+From the LSQ algorithm, we have written a C program that uses only
+integer values. We use a very simple quantization by multiplying
+double precision values by a power of two, keeping the integer
+part. For example, all values stored in lut$_s$, lut$_c$, $\ldots$ are
+scaled by 1,024. Since LSQ also computes average, variance, ... to
+remove the slope, the result of implied Euclidean divisions may be
+relatively wrong. To avoid that, we also scale the pixel intensities
+by a power of two. Furthermore, assuming $nb_s$ is fixed, these
+divisions have a known denominator.
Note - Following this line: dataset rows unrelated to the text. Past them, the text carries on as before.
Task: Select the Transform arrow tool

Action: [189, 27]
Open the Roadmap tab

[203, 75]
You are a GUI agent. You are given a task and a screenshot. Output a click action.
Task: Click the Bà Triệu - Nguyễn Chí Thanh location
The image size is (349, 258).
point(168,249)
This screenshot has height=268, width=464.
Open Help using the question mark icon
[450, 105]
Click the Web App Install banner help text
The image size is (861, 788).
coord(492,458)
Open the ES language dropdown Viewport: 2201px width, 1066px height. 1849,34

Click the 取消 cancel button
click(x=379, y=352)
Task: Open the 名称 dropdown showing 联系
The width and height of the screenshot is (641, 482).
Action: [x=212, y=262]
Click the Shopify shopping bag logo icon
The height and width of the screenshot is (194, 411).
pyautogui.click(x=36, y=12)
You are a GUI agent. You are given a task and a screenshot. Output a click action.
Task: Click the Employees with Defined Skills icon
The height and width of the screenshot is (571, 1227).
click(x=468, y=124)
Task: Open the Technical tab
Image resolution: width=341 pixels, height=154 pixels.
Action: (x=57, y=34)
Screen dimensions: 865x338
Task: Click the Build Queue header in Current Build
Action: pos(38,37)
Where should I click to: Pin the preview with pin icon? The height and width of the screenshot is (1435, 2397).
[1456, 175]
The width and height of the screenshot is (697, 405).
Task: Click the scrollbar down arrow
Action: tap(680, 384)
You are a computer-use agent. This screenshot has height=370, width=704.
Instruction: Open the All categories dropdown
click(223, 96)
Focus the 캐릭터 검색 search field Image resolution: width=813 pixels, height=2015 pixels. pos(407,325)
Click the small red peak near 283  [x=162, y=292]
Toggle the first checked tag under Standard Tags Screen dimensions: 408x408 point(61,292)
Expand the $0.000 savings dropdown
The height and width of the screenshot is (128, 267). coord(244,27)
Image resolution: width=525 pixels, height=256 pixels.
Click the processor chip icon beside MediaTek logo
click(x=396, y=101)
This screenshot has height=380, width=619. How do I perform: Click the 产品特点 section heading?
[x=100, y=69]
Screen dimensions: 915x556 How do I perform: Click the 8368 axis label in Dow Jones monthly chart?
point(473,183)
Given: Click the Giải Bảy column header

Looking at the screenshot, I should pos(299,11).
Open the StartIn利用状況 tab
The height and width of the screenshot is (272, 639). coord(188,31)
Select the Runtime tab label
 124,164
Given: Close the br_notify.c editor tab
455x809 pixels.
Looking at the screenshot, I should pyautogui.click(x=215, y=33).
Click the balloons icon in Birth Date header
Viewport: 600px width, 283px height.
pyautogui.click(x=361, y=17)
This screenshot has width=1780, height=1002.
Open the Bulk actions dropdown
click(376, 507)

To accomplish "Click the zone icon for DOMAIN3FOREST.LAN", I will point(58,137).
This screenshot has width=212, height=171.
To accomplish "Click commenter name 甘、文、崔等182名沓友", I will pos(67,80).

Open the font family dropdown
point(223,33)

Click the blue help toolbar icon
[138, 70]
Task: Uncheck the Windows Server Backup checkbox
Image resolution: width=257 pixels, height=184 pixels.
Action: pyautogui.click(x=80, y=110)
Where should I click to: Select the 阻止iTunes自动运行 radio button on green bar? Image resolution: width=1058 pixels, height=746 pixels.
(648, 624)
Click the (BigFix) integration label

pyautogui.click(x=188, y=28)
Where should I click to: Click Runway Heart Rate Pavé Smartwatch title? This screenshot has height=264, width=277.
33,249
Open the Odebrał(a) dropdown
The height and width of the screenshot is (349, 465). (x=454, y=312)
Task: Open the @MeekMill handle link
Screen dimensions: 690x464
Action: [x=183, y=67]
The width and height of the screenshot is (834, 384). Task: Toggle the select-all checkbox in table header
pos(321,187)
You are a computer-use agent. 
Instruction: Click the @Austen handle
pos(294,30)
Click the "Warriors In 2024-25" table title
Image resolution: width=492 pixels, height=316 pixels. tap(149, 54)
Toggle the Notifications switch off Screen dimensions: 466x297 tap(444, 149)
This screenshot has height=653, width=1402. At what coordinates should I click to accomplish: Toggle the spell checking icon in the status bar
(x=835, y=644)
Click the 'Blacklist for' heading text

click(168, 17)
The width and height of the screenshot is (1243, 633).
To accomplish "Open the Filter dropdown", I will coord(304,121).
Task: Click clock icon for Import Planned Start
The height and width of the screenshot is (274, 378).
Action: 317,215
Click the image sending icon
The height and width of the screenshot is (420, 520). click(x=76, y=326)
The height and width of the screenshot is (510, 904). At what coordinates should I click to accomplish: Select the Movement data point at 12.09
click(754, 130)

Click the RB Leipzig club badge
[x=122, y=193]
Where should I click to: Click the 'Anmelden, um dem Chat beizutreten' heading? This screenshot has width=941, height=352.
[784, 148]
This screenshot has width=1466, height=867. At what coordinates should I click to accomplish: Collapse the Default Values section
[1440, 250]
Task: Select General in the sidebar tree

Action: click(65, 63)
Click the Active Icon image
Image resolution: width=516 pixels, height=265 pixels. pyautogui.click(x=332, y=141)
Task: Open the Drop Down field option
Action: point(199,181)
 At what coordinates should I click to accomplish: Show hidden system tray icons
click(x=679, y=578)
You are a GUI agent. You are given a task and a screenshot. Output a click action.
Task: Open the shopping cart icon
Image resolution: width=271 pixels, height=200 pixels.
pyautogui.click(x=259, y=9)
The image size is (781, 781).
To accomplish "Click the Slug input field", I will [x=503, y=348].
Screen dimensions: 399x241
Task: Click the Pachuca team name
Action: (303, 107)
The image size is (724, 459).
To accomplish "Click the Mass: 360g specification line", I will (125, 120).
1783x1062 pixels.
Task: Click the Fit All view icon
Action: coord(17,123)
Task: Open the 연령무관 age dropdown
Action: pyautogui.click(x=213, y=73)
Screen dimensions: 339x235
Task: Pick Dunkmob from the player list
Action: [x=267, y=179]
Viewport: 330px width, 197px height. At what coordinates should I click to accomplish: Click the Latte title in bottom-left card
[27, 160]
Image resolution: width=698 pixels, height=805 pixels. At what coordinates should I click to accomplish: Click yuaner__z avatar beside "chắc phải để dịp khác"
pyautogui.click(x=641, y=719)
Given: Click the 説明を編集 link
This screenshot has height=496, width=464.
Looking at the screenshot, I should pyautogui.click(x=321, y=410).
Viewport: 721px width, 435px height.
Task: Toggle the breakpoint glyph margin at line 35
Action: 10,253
Thus, they can be replaced by
+their multiplication/shift counterpart. Finally, all other
+multiplications or divisions by a power of two have been replaced by
+left or right bit shifts. Thus, the code only contains
+additions, subtractions and multiplications of signed integers, which
+are perfectly adapted to FGPAs.
+
+As mentioned above, hardware constraints have a great influence on the VHDL
+implementation. Consequently, we searched the maximum value of each variable as
+a function of the different scale factors and the size of profiles, which gives
+their maximum size in bits. That size determines the maximum scale factors that
+allow to use the least possible RAMs and DSPs. Actually, we implemented our
+algorithm with this maximum size but current works study the impact of
+quantization on the results precision and design complexity. We have compared
+the result of the LSQ version using integers and doubles and observed that the
+precision of both were similar.
+
+Then we built two versions of VHDL codes: one directly by hand coding
+and the other with Matlab using the Simulink HDL coder
+feature~\cite{HDLCoder}. Although the approach is completely different
+we obtained VHDL codes that are quite comparable. Each approach has
+advantages and drawbacks. Roughly speaking, hand coding provides
+beautiful and much better structured code while Simulink enables us to
+produce a code faster. In terms of throughput and latency,
+simulations show that the two approaches are close with a slight
+advantage for hand coding. We hope that real experiments will confirm
+that.
+
+\subsection{Simulation}
+
+Before experimental tests on the board, we simulated our two VHDL
+codes with GHDL and GTKWave (two free tools with linux). For that, we
+built a testbench based on profiles taken from experimentations and
+compared the results to values given by the SPL algorithm. Both
+versions lead to correct results.
+
+Our first codes were highly optimized : the pipeline could compute a
+new phase each 33 cycles and its latency was equal to 95 cycles. Since
+the Spartan6 is clocked at 100MHz, it implies that estimating the
+deflection of 100 cantilevers would take about $(95 + 200\times 33).10
+= 66.95\mu$s, i.e. nearly 15,000 estimations by second.
+
+\subsection{Bitstream creation}
+
+In order to test our code on the SP Vision board, the design was
+extended with a component that keeps profiles in RAM, flushes them in
+the phase computation component and stores its output in another
+RAM. We also added a wishbone : a component that can "drive" signals
+to communicate between i.MX and other components. It is mainly used
+to start to flush profiles and to retrieve the computed phases in RAM.
+
+Unfortunately, the first designs could not be placed and route with ISE on the
+Spartan6 with a 100MHz clock. The main problems came from routing values from
+RAMs to DSPs and obtaining a result under 10ns. So, we needed to decompose some
+parts of the pipeline, which adds some cycles. For example, some delays have
+been introduced between RAMs output and DSPs. Finally, we obtained a bitstream
+that has a latency of 112 cycles and computes a new phase every 40 cycles. For
+100 cantilevers, it takes $(112 + 200\times 40).10 = 81.12\mu$s to compute their
+deflection.
+
+This bitstream has been successfully tested on the board.